=== Source document ===

ABSTRACT
In the past couple of years, advancements in technology put devices in our pockets that we could not have even dreamed of years ago. However, these devices often have drawbacks. One of the most pressing issues with phones, tablets, and laptop PCs is power. We have not yet been able to develop efficient energy sources to match the efficiency of our devices. In fact, many laptops can drain a standard battery from a full charge in a matter of a couple hours. This team is proposing a solution that will provide power to charge devices using power generated from solar energy.
A solar powered charging station is designed so that devices can be charged outdoors and in an environmentally friendly way. This system converts solar energy to electricity and stores it in a battery bank. A charge controller prevents the batteries from being overcharged and prevents the system from being used when the batteries need charging.
CHAPTER ONE
1.1 INTRODUCTION
In the course of the increasing commoditization and integration of solar energy into human life, the trend of setting up a solar charging station along city streets and highways all around the globe has the potential to replace the classic filling stations on a mass scale.
In rural areas of developing countries many households do not have access to electricity and power their radios with dry cell batteries or use candles and kerosene lamps for domestic lighting. Some employ car batteries that are charged in stations for lighting and entertainment.
Battery charging stations (BCSs) can be a viable option to provide electricity in un-electrified areas and where incomes are insufficient to pay for solutions like solar home systems (SHS).
In electrified areas grid-based BCSs moreover can serve to extend access to electricity to those who have no direct connection in their home, thus profiting indirectly from the electricity infrastructure.
Charged (car) batteries in fact can provide services comparable to the upper end of the pico PV range at lower investment costs, though running costs eventually are higher.
A little electricity, like from car batteries, can considerably improve living conditions of its users. Electrically powered lamps improve domestic working conditions at night in particular for women and can also enhance studying conditions for children, not only because of the better light but also since they reduce fire hazard and do not emit noxious pollutants. Other services that are highly valued and only require a little electricity as can e.g. be delivered by car batteries are radio and tv for information and entertainment, and air circulation (fans) for basic cooling. Also mobile phones, crucial for access to modern communication, helping people in rural areas to obtain information and thus e.g. facilitating commercial operations, can easily be charged off car-batteries, though they can also be charged directly at a BCS. In order to provide such services a car battery should be recharged a few times a month.
To a small extent, electricity from charged (car) batteries can also contribute to raising incomes of small businesses and handicraft, especially in communal market towns. Shop owners, for example, can open their shops in the evenings thus not only raising their income, but also delivering an improved service to the community.
In such schemes mostly lead-acid wet cell car-, truck- and / or motorcycle batteries are used as they are most easily available on the market, either new or second hand, and as they are produced locally in some countries. While thus often the least cost option, this type of (starter) batteries cannot really stand deep discharging as normally done when used for such services, implying their capacity is decreasing over time and their effective lifespan is limited. Proper deep-cycle batteries have much better performance in such set-ups but often are hard to find and cost a lot more.
Electricity from rechargeable batteries can provide a lot more service at far lower costs than disposable dry cell batteries. They are also the environmentally friendlier option provided their eventual disposal / recycling, is properly organised, which in itself is worth doing.

=== Entries shown ===

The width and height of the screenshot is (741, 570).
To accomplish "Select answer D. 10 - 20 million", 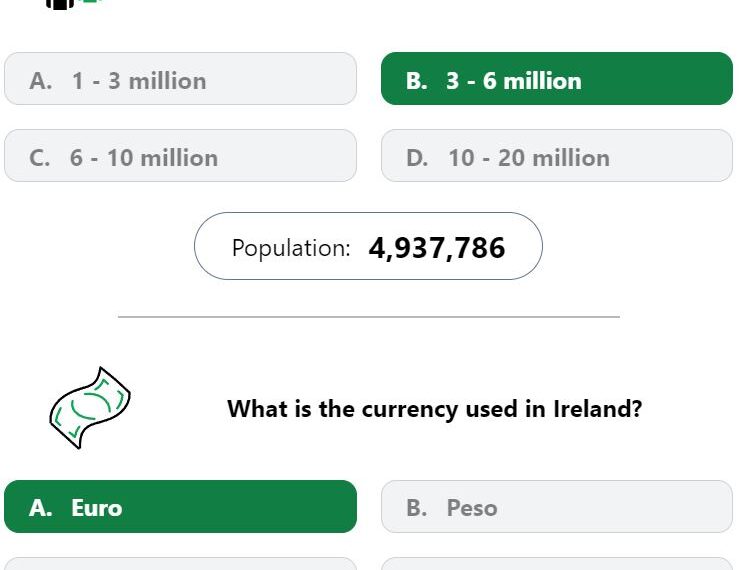I will click(557, 156).
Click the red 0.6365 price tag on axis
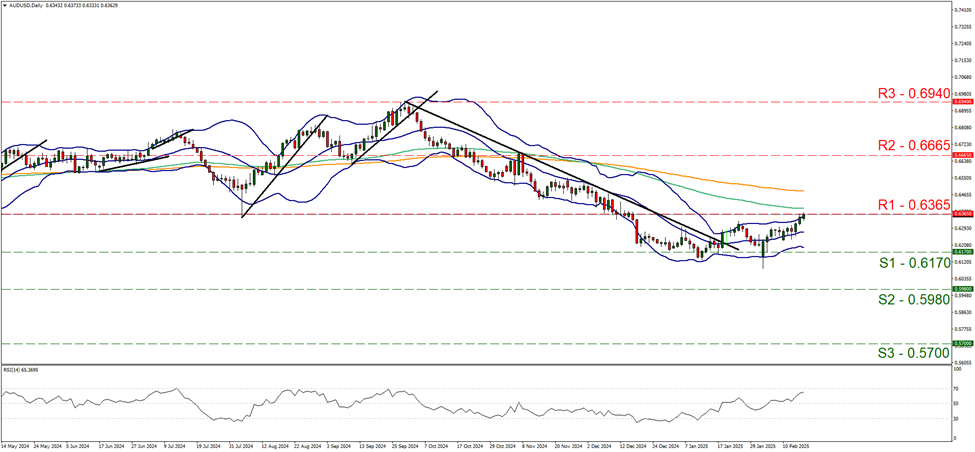 (958, 213)
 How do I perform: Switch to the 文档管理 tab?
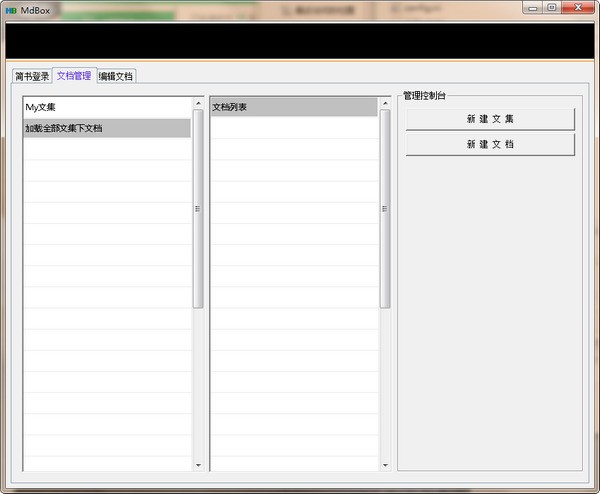pyautogui.click(x=74, y=75)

===

(Stated goal 1):
In the solar charging station text, what keeps the batteries from being overcharged?
(Stated goal 2):
Copy out the passage of the solar charging station text between "CHAPTER ONE" and "home systems (SHS).", inclusive.

(Exercise answer 1):
A charge controller.

(Exercise answer 2):
CHAPTER ONE
1.1 INTRODUCTION
In the course of the increasing commoditization and integration of solar energy into human life, the trend of setting up a solar charging station along city streets and highways all around the globe has the potential to replace the classic filling stations on a mass scale.
In rural areas of developing countries many households do not have access to electricity and power their radios with dry cell batteries or use candles and kerosene lamps for domestic lighting. Some employ car batteries that are charged in stations for lighting and entertainment.
Battery charging stations (BCSs) can be a viable option to provide electricity in un-electrified areas and where incomes are insufficient to pay for solutions like solar home systems (SHS).